OS “MENORES ANORMAIS”
DISCURSOS, PRÁTICAS PSIQUIÁTRICAS E PSICOPEDAGÓGICAS SOBRE CRIANÇAS E ADOLESCENTES EM PERNAMBUCO 1926-1945
Crianças Anormais, História da Loucura, Ulysses Pernambucano.
O presente trabalho busca investigar a apropriação da infância e da juventude pelas ciências psiquiátricas e psicopedagógicas em Pernambuco na primeira metade do século XX. Mais especificamente, nosso objetivo central é caracterizar a construção histórica do conceito de “menores anormais”, produzido a partir dos discursos e das práticas psiquiátricas e psicopedagógicas vinculadas à autodenominada “Escola de Psiquiatria do Recife”, tendência teórica fundamentada na herança imaterial do Dr. Ulysses Pernambucano. A psiquiatrização da infância e da juventude anormal emergiu no momento de aprofundamento e de aplicação das teorias higienistas e eugenistas, das políticas públicas de assistência à infância abandonada, do movimento de reformas e de modernização das cidades e dos centros urbanos e, por fim, dos debates sobre a ampliação do ensino público no Brasil. Em suma, a concepção de “menores anormais” é um efeito histórico do desejo do poder psiquiátrico em interferir na vida e nos hábitos da população. Os mais jovens, entendidos como futuros formadores da nação, não poderiam ser legados ao esquecimento ou ao abandono governamental. Os médicos, psicólogos e pedagogos trataram, portanto, de incluí-los em suas ingerências. Dessa forma, queremos indicar que a produção discursiva da psiquiatria pernambucana sobre a infância e a juventude foi resultado de uma governamentalidade centrada em disciplinar e regulamentar a população pernambucana em termos biopolíticos, produzindo, a partir do “dispositivo de segurança” da instituição médico-governamental, denominada de “Divisão de Assistência aos Psicopatas” (1931), os enquadramentos da vida considerada normal e anormal e, portanto, apta ou não ao convívio social.

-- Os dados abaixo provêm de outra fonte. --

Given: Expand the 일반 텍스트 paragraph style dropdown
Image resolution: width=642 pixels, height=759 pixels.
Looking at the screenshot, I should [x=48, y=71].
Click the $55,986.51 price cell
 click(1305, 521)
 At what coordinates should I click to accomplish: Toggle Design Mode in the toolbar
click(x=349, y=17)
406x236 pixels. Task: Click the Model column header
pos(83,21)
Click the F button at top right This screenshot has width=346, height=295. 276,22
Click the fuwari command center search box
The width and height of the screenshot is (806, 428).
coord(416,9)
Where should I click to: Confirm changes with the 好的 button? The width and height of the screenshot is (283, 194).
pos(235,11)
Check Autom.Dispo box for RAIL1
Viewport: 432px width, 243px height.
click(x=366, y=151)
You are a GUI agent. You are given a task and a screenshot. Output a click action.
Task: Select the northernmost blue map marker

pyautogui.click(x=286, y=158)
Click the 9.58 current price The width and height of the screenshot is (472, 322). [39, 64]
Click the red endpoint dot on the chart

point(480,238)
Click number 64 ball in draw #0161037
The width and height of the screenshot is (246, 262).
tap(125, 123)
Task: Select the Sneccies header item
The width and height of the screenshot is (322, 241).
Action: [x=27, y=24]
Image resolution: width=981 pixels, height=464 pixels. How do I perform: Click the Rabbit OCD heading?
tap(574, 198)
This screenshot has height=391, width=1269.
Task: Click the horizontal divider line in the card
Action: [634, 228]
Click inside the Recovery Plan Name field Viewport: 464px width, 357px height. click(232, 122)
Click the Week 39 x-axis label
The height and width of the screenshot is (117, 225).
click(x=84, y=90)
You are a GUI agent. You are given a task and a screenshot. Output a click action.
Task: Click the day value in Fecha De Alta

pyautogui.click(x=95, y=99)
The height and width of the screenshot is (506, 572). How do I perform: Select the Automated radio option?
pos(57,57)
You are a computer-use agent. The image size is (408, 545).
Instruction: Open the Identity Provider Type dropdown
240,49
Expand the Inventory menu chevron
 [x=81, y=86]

Assim, produziram-se estratégias de condução da vida das crianças e de suas famílias a partir das normativas da higiene mental, bem como foram elaborados e aplicados testes de inteligência para enquadrar os jovens no conjunto das anormalidades, ao mesmo tempo em que se instituiu uma escola especial para esse público e, sobretudo, se manteve um espaço asilar para afastar os ineducáveis e intratáveis.